Patents do not establish a monopoly on treating a condition. Instead, they propel progress. A new patent on a product provides protection only for the invention it protects — it does not provide additional exclusivity for underlying products. Contrary to the editorial board’s assertion, the Patent and Trademark Office is not issuing sham patents.

Drugmakers should continue researching ways their medicines can help tackle different diseases, treat new patient populations, like children, and make lifesaving treatments, like chemotherapy, more tolerable for patients. Progress is a good thing, and it should be encouraged, not punished.

The Restoring the America Invents Act would benefit big patent infringers, like many big technology companies, and make the legal landscape more uncertain for researchers focused on bringing forward new medical advances for patients.

Anne McDonald Pritchett
Washington
The writer is senior vice president, policy, research and membership, for the Pharmaceutical Research and Manufacturers of America.

To the Editor:

It shouldn’t be controversial to expect patented inventions to be new and useful, but it is. That’s because a handful of big companies treat the Patent Office like an A.T.M.: a reliable source of cash for the cost of a small fee. Because the Patent Office depends on those fees, it treats companies applying for protection like customers to be served instead of applicants to be evaluated. What about members of the public who depend on patented technology to earn a living, get an education, or access medical care? We get ignored.
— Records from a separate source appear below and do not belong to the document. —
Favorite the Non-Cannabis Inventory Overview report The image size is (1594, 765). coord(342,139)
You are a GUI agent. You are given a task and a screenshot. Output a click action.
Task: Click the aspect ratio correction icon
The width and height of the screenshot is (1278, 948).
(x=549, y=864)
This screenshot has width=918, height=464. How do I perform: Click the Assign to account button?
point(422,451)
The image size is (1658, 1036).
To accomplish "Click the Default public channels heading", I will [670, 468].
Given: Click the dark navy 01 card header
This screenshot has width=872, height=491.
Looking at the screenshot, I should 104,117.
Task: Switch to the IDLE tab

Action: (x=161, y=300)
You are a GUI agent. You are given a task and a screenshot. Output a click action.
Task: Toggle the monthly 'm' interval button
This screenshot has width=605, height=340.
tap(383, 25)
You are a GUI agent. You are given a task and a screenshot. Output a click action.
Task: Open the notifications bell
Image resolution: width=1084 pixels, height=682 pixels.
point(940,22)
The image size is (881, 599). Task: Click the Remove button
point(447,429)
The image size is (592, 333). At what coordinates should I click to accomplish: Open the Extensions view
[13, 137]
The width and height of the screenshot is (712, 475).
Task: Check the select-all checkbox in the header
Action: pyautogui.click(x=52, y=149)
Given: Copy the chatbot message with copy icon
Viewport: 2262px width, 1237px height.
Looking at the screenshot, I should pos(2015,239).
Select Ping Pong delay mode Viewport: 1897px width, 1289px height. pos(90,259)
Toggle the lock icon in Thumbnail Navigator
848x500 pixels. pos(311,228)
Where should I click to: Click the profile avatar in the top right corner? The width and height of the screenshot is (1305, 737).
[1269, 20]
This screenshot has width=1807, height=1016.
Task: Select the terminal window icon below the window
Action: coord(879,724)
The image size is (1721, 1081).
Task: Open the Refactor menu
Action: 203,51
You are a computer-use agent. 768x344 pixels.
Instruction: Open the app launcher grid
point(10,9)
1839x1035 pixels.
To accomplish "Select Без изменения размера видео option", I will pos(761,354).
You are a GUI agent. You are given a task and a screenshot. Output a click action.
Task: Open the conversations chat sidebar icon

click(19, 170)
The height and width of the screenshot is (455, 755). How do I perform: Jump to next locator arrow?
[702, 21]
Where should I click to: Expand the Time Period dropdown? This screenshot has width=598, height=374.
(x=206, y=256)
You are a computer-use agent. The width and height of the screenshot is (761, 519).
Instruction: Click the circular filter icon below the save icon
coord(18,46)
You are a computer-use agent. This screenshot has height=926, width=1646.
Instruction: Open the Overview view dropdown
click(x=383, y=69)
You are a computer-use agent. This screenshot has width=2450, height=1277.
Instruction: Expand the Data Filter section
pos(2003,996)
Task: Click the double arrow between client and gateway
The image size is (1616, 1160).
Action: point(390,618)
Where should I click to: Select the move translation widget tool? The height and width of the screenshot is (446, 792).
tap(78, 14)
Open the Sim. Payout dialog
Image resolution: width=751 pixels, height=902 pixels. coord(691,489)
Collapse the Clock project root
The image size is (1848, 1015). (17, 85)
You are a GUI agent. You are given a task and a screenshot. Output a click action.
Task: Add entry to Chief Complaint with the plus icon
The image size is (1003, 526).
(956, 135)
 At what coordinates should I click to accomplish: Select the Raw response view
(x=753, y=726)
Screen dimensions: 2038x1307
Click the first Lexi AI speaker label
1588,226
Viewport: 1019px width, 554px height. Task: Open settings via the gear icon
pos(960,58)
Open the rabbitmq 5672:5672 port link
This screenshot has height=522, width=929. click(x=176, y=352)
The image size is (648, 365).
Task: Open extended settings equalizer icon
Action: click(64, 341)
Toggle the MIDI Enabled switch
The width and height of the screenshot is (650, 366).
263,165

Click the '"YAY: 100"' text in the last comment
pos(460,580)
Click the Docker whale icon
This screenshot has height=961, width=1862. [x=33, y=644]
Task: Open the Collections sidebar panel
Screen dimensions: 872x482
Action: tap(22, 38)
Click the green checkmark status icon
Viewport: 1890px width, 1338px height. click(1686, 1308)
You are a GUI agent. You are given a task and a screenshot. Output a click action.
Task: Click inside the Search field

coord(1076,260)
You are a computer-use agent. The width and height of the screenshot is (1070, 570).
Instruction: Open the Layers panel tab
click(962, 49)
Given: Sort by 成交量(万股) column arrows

The editorial board is absolutely right: The patent system needs to change. But those who benefit from it most will fight tooth and nail to protect it. We need the new director of the Patent Office to prioritize the public’s interest and the patent system’s purpose — promoting scientific and technological progress — no matter how loud the cries of private companies accustomed to five-star service.

Alex Moss
South Pasadena, Calif.
The writer is executive director of the Public Interest Patent Law Institute.

To the Editor:

Your editorial wrongly targets our innovative insulin drug, Glargine, as an example of using patents to create a monopoly, ignoring that it has had biosimilar competition since 2016. Focusing on the patents for our delivery device is misleading because they have not prevented the development and sale of biosimilar Glargine products, let alone those with other non-infringing delivery methods.

To make its case, the editorial board tied patents to the cost of medicine, which too many Americans struggle to afford. But Sanofi offers a comprehensive insulin safety net, giving uninsured patients ready access to free and low-cost insulin, while commercially insured patients all qualify for co-payment assistance that lowers out-of-pocket costs for most patients to $10 or less. And every Sanofi insulin is included in a Medicare program that caps costs for seniors.

We are wary of imperiling a patent system that has put the U.S. first in biomedical innovation and generic drug penetration. We believe that the board would benefit readers by telling the complete story.

Adam Gluck
Washington
The writer is senior vice president and head of U.S. corporate affairs at Sanofi.